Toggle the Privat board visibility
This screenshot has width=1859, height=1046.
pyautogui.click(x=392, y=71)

...

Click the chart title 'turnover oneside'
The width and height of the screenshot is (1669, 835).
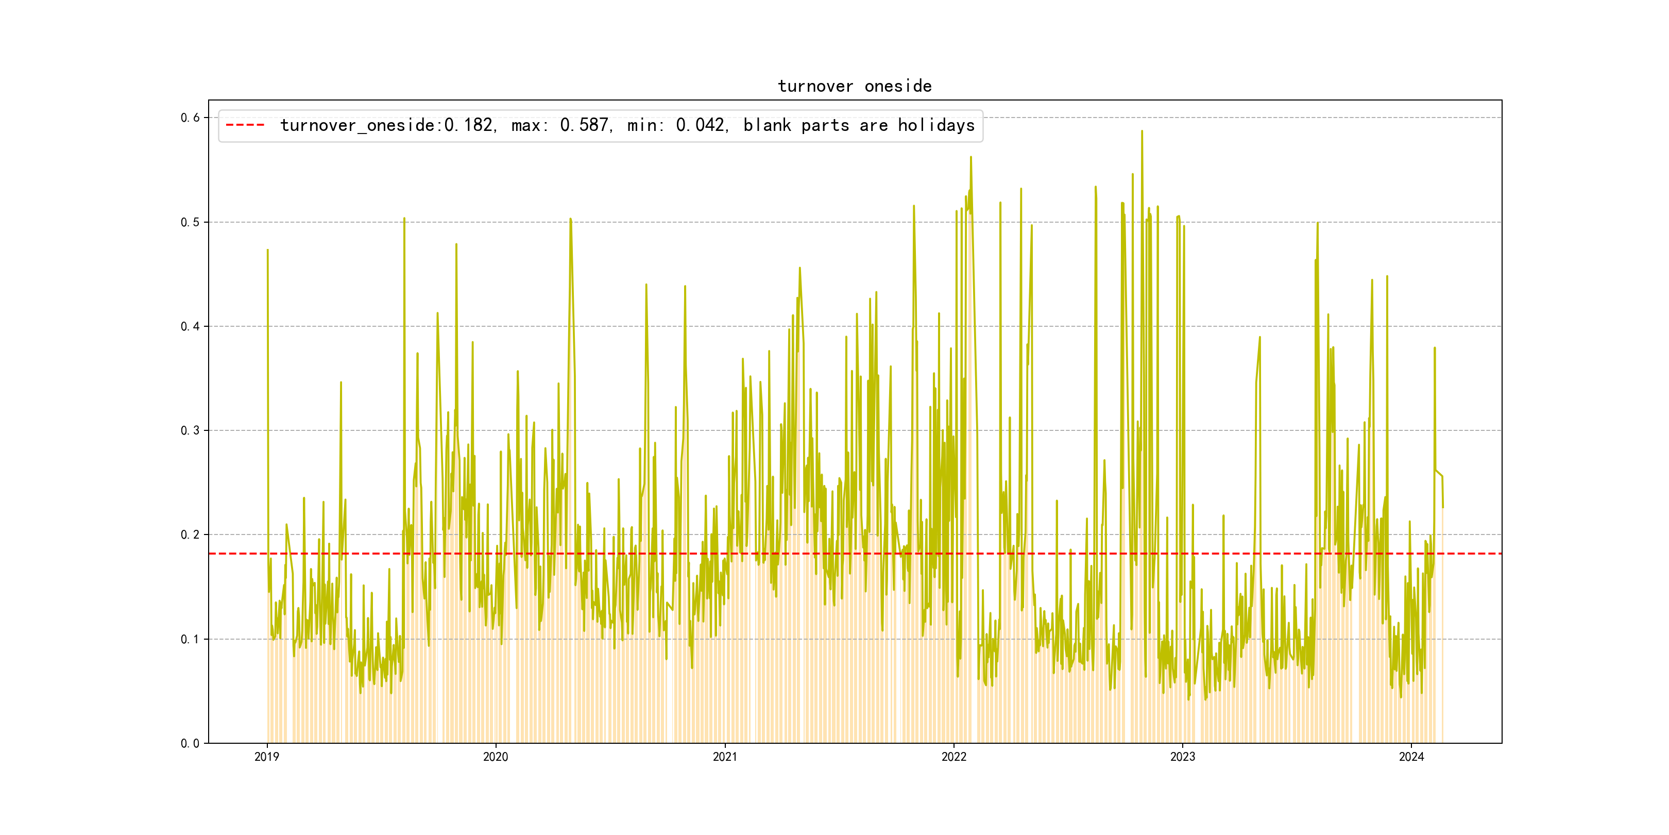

• **TASK INSTRUCTIONS**: Look back at the data above. Transcribe exactly the lines starting at the line that contains "Click the chart title 'turnover oneside'" and ending at the line that contains "The width and".

• **RESULT OF THIS TASK**:
Click the chart title 'turnover oneside'
The width and height of the screenshot is (1669, 835).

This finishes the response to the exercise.